Menurut mereka, kenaikan aggaran yang signifikan di tengah rendahnya akuntabilitas dan transparansi dapat berpotensi disalahgunakan. Apalagi, jumlah kenaikan anggaran yang diajukan cukup besar, hampir US$5 miliar dan dinilai tidak wajar. "Terlebih lagi, kenaikan anggaran ini terjadi pada kementerian yang menterinya adalah calon presiden yang berpasangan dengan anak dari Presiden,” ujar koalisi.

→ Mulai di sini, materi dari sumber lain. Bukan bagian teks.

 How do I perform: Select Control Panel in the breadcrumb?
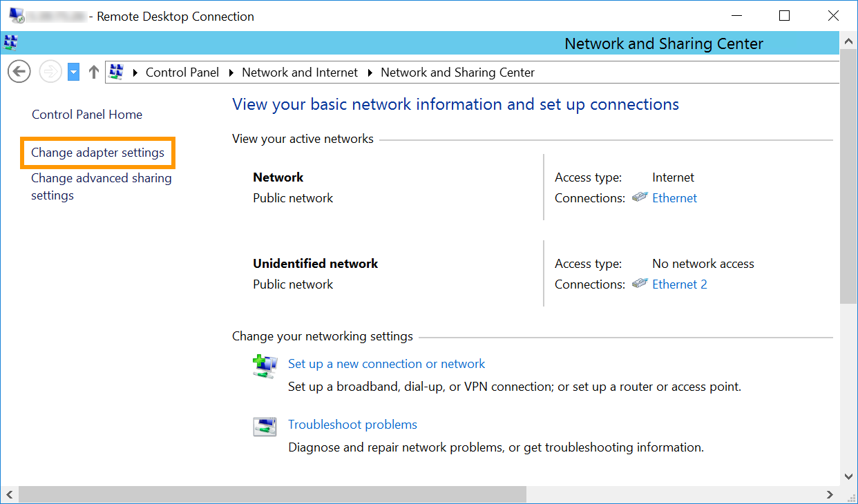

Harus selaras sistem pembenahan
Sementara itu, Ketua DPP Partai Persatuan Indonesia (Perindo) Bidang Hankam dan Siber, Susaningtyas Nefo Handayani Kertopati, mengatakan bahwa kenaikan anggaran dalam pembelian barang pada setiap departemen di tahun politik seringkali tampak mencurigakan, terlebih saat ini Indonesia tengah memasuki periode Pemilu.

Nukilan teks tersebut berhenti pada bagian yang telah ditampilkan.